- Newly released American Heart Association (AHA) guidance reinforces that people living with HIV (PLWH) have significantly greater risk for various types of cardiovascular disease (CVD) vs uninfected population.
- PLWH whose risk-enhancing factors are related to HIV might benefit from CVD-preventive therapy.
Why this matters
- Use American College of Cardiology/AHA atherosclerotic cardiovascular disease (ASCVD) Risk Calculator (or other similar tool) to identify virally suppressed HIV-infected patients with elevated ASCVD risk.
- Consider HIV-associated factors linked to elevated ASCVD: 1) history of prolonged HIV viremia and/or delayed antiretroviral therapy (ART) initiation; 2) low current/nadir CD4 count (3); 3) ART treatment failure/nonadherence; 4) metabolic syndrome, lipodystrophy/lipoatrophy, fatty liver disease; 5) hepatitis C coinfection.

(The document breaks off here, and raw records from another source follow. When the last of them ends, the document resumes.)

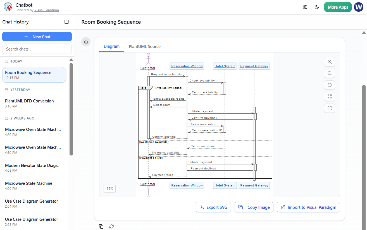Reset the diagram rotation with the undo-circle icon
367x230 pixels.
pos(330,85)
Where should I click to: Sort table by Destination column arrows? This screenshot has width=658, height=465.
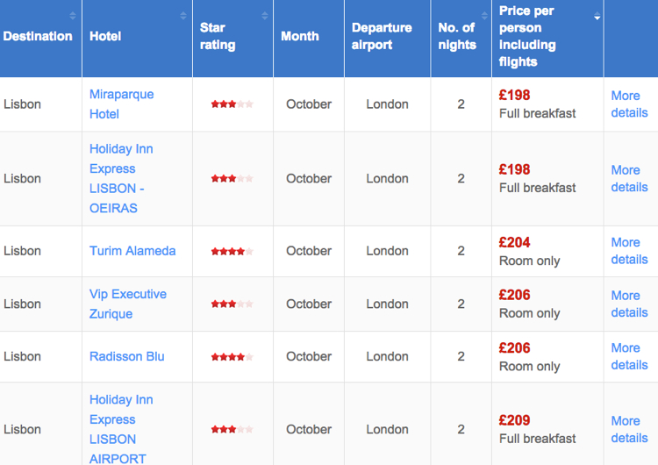(x=73, y=16)
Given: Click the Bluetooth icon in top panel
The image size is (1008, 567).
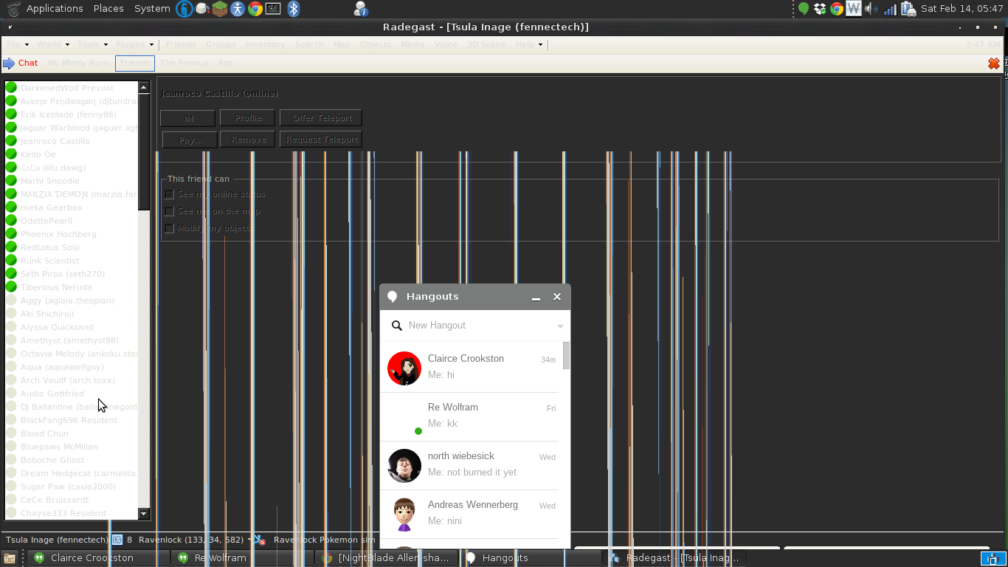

- Consider a cardiologist referral in high-risk patients for lifestyle optimization, lipid-lowering therapy.
- If statins are indicated, pravastatin and pitavastatin are least likely to interact with ART.
- Relative risk for various CVD manifestations in PLWH is 1.5- to 2.0-fold greater than in uninfected persons.

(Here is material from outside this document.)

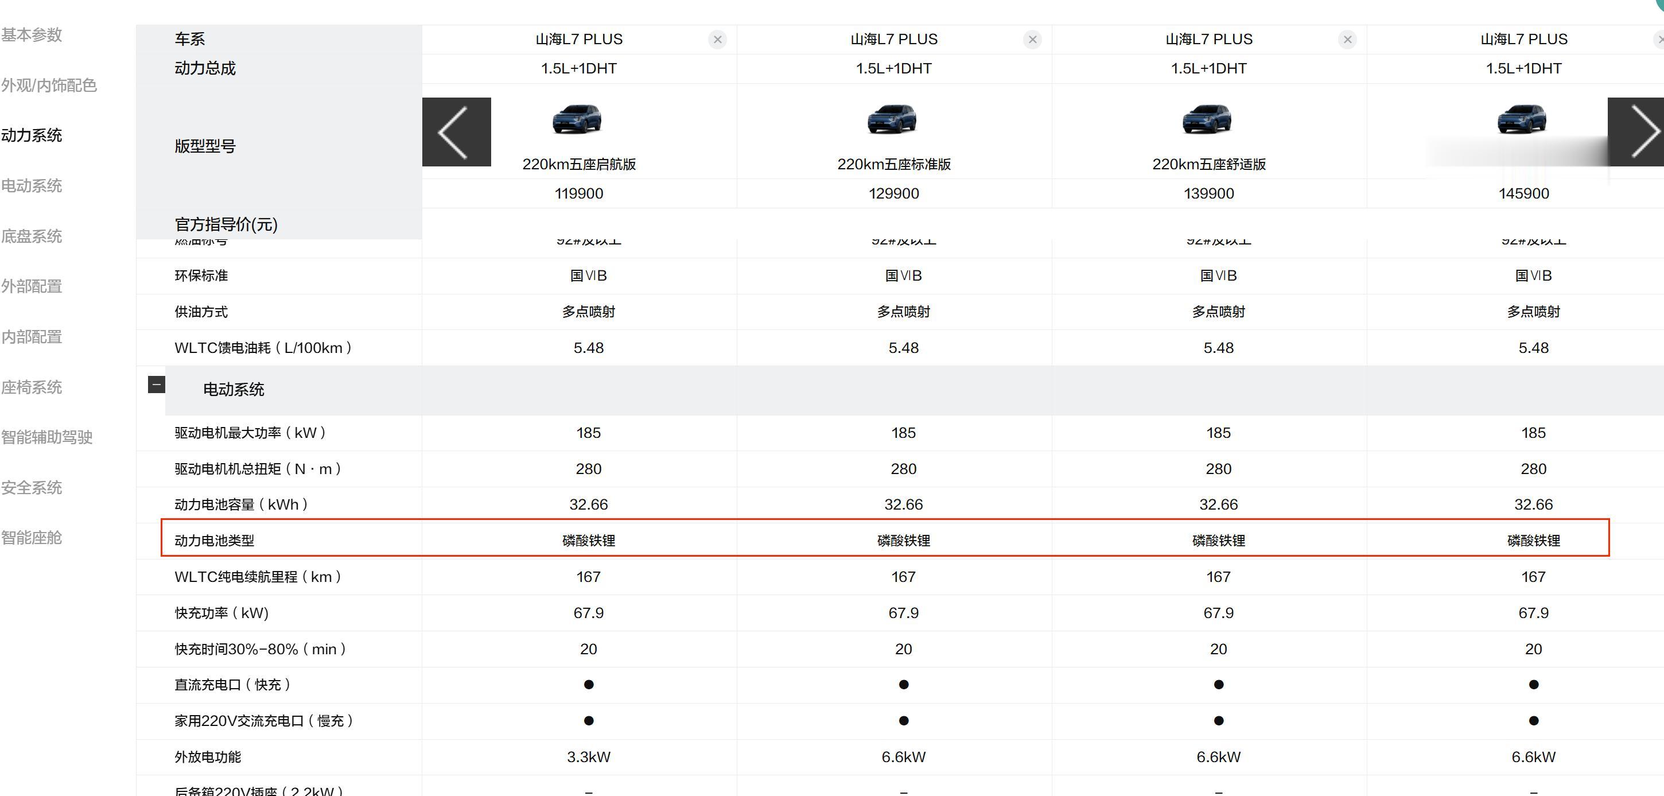The height and width of the screenshot is (796, 1664).
Task: Select 安全系统 in the sidebar
Action: [x=32, y=487]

- Underlying mechanisms likely due to interplay between traditional and HIV-related risk factors, ART-related dyslipidemia, behavioral/lifestyle factors (smoking, alcohol, diet, exercise), access to care.
- Low-moderate risk strategy: annual risk reassessment coupled with lifestyle optimization (especially smoking cessation) recommended.
- Consult guidance for specific ASCVD manifestations in HIV.